Give again, word for word, each line below starting at the one that contains "You are a GUI agent. The screenshot is 1151×2576." and ending at the one that contains "Property Trends".

Provided data:
<<<<
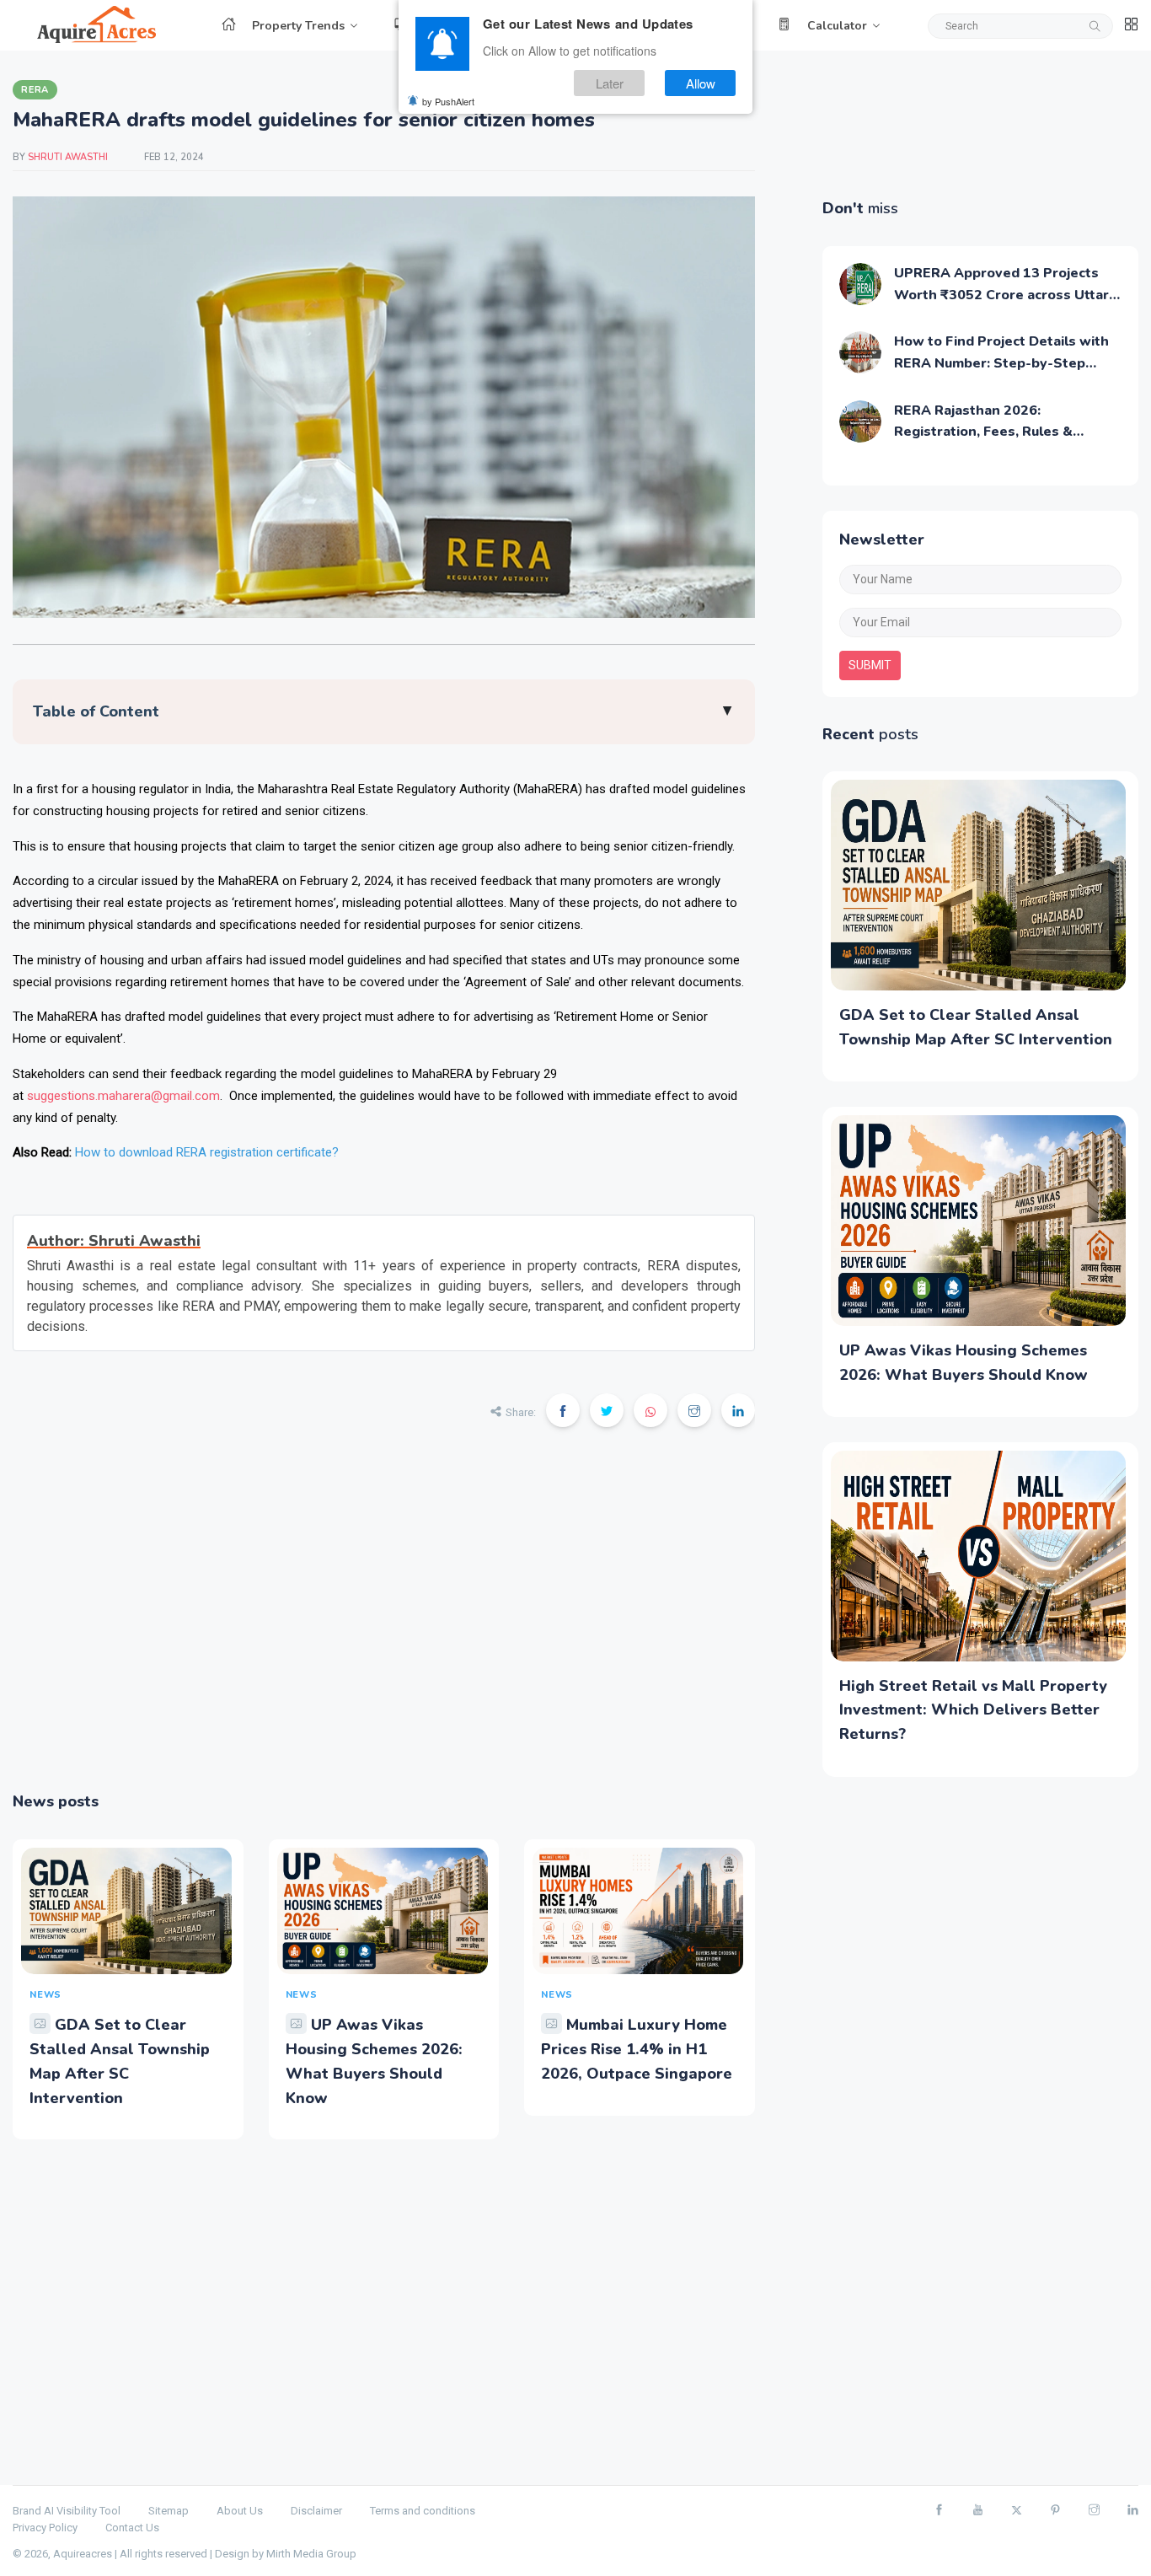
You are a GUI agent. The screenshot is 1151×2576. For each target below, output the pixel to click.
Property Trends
>>>>
<<<<
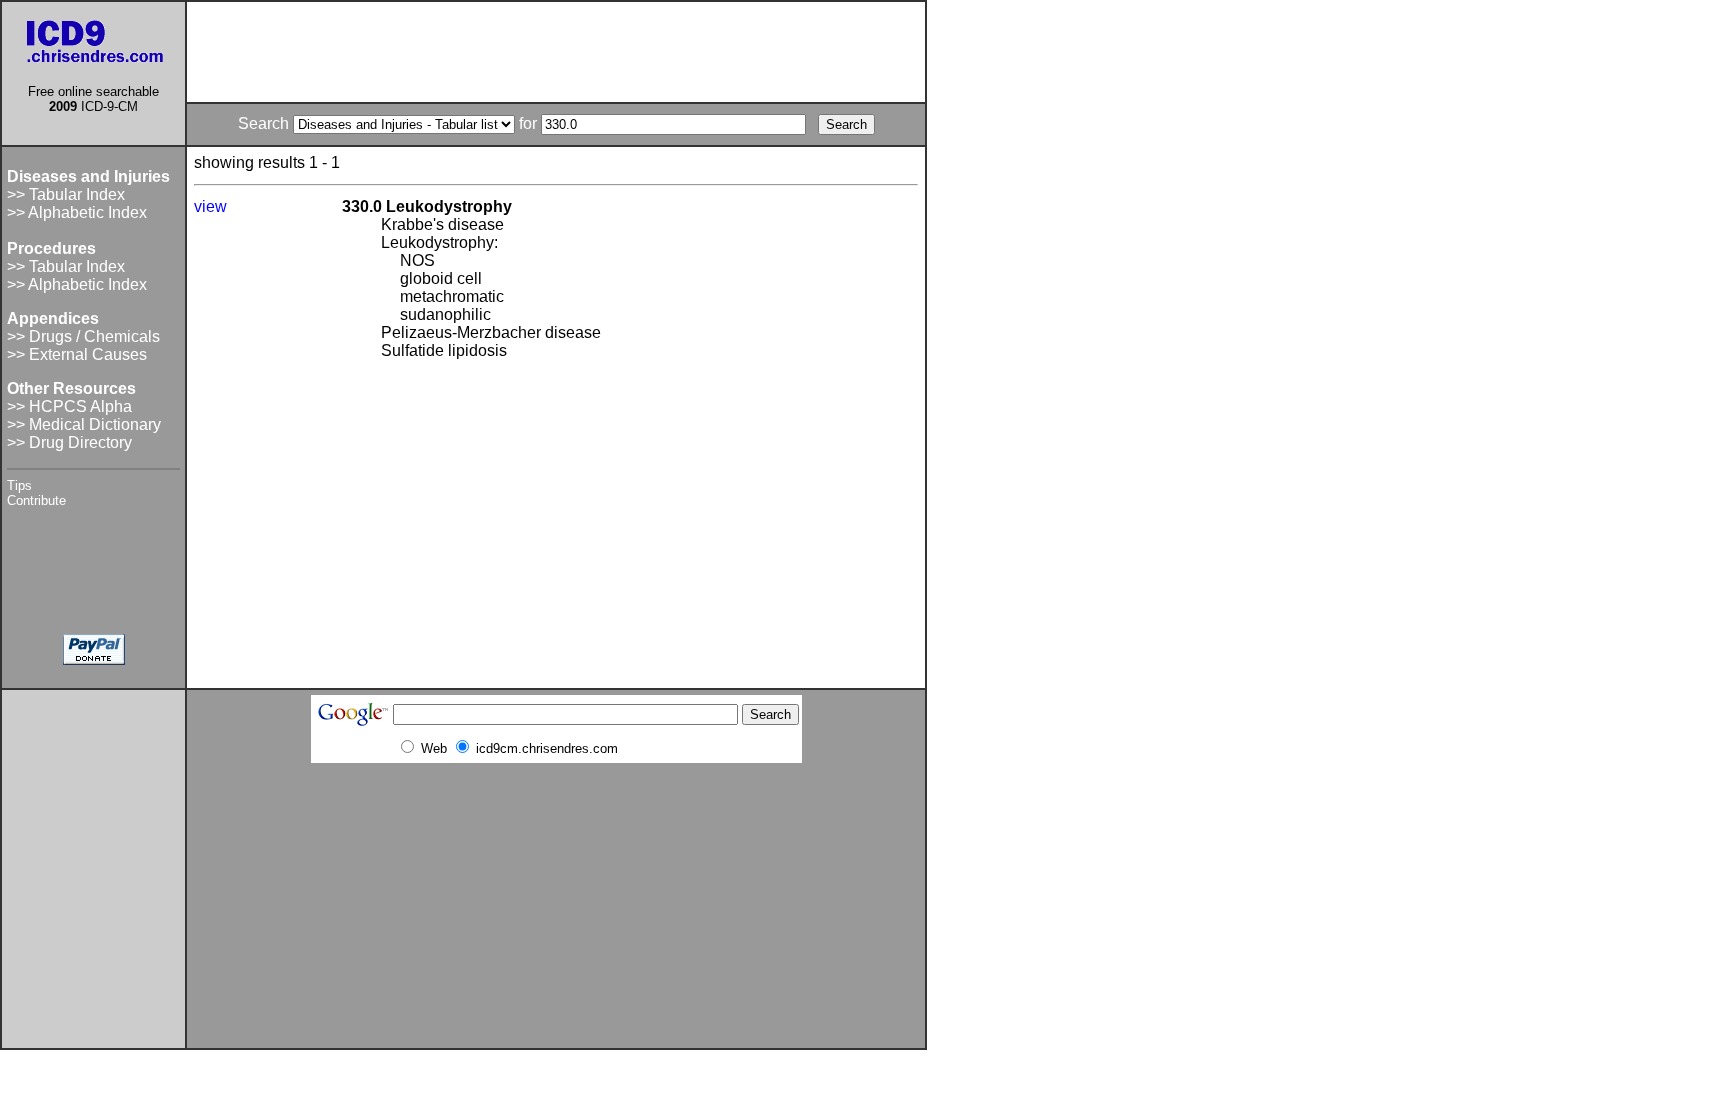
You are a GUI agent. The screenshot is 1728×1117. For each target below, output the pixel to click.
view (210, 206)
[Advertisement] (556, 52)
>>>>
Solution to this task:
You are a GUI agent. The screenshot is 1151×2576. For each target below, output the pixel to click.
Property Trends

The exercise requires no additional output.